### Exercise goal
Without the pictures, give the entries below again exactly as written.

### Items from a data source
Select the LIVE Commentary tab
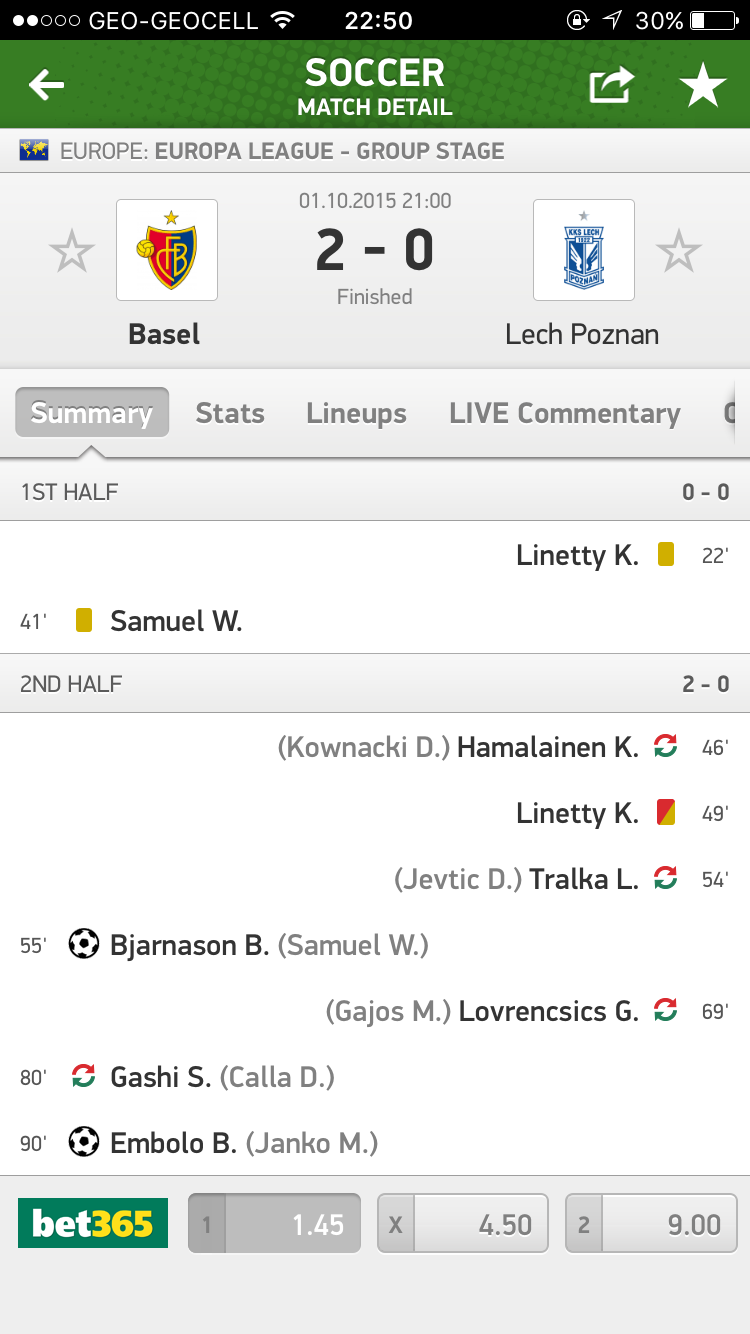Viewport: 750px width, 1334px height. (x=565, y=413)
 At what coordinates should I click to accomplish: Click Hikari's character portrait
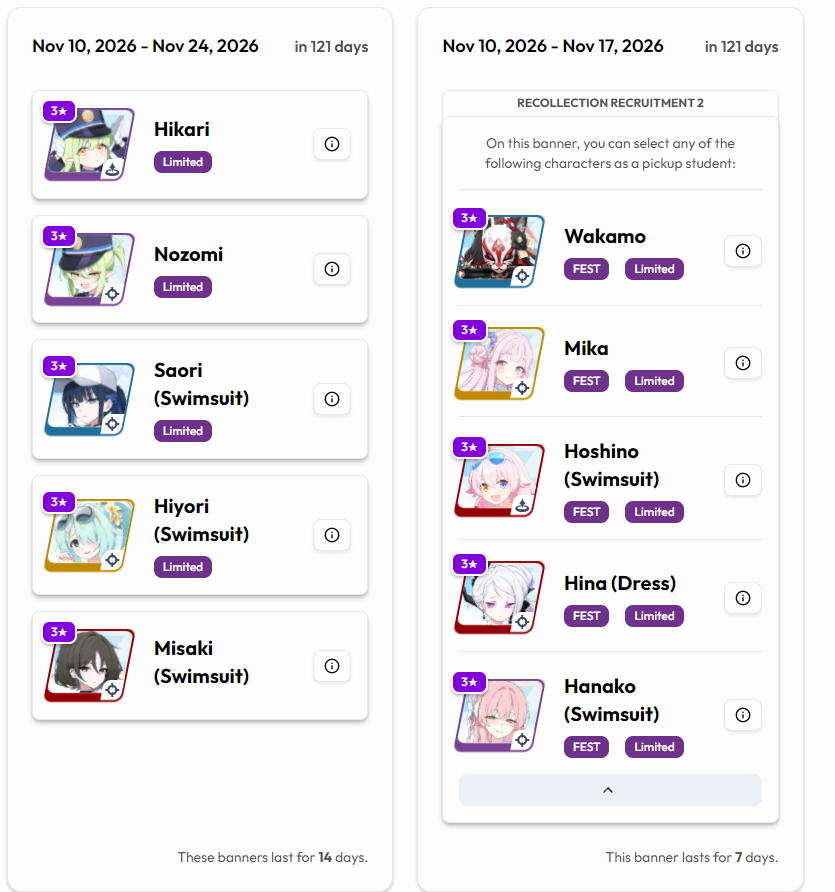[90, 144]
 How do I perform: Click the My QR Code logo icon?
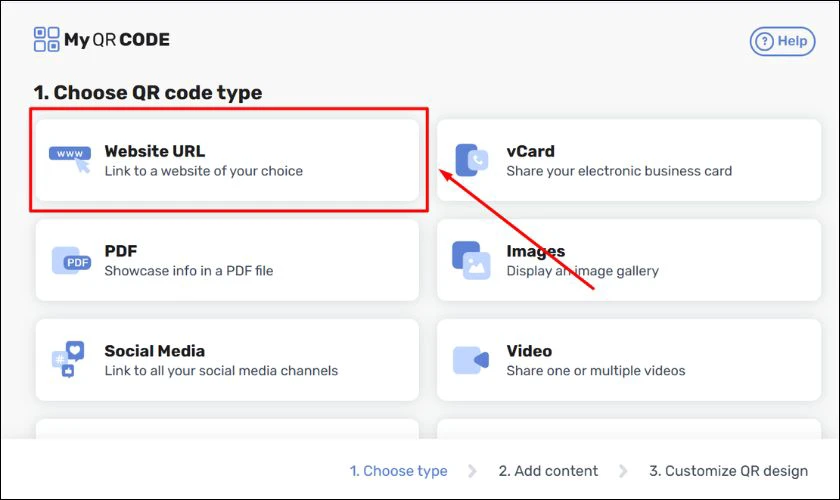click(x=46, y=40)
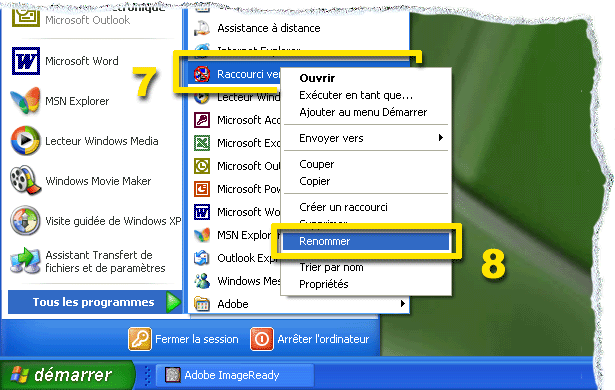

### Solution to the problem
Select the LIVE Commentary tab
Viewport: 750px width, 1334px height. (x=565, y=413)
 At what coordinates should I click to accomplish: Click Hikari's character portrait
[90, 144]
 How do I perform: Click the My QR Code logo icon?
click(x=46, y=40)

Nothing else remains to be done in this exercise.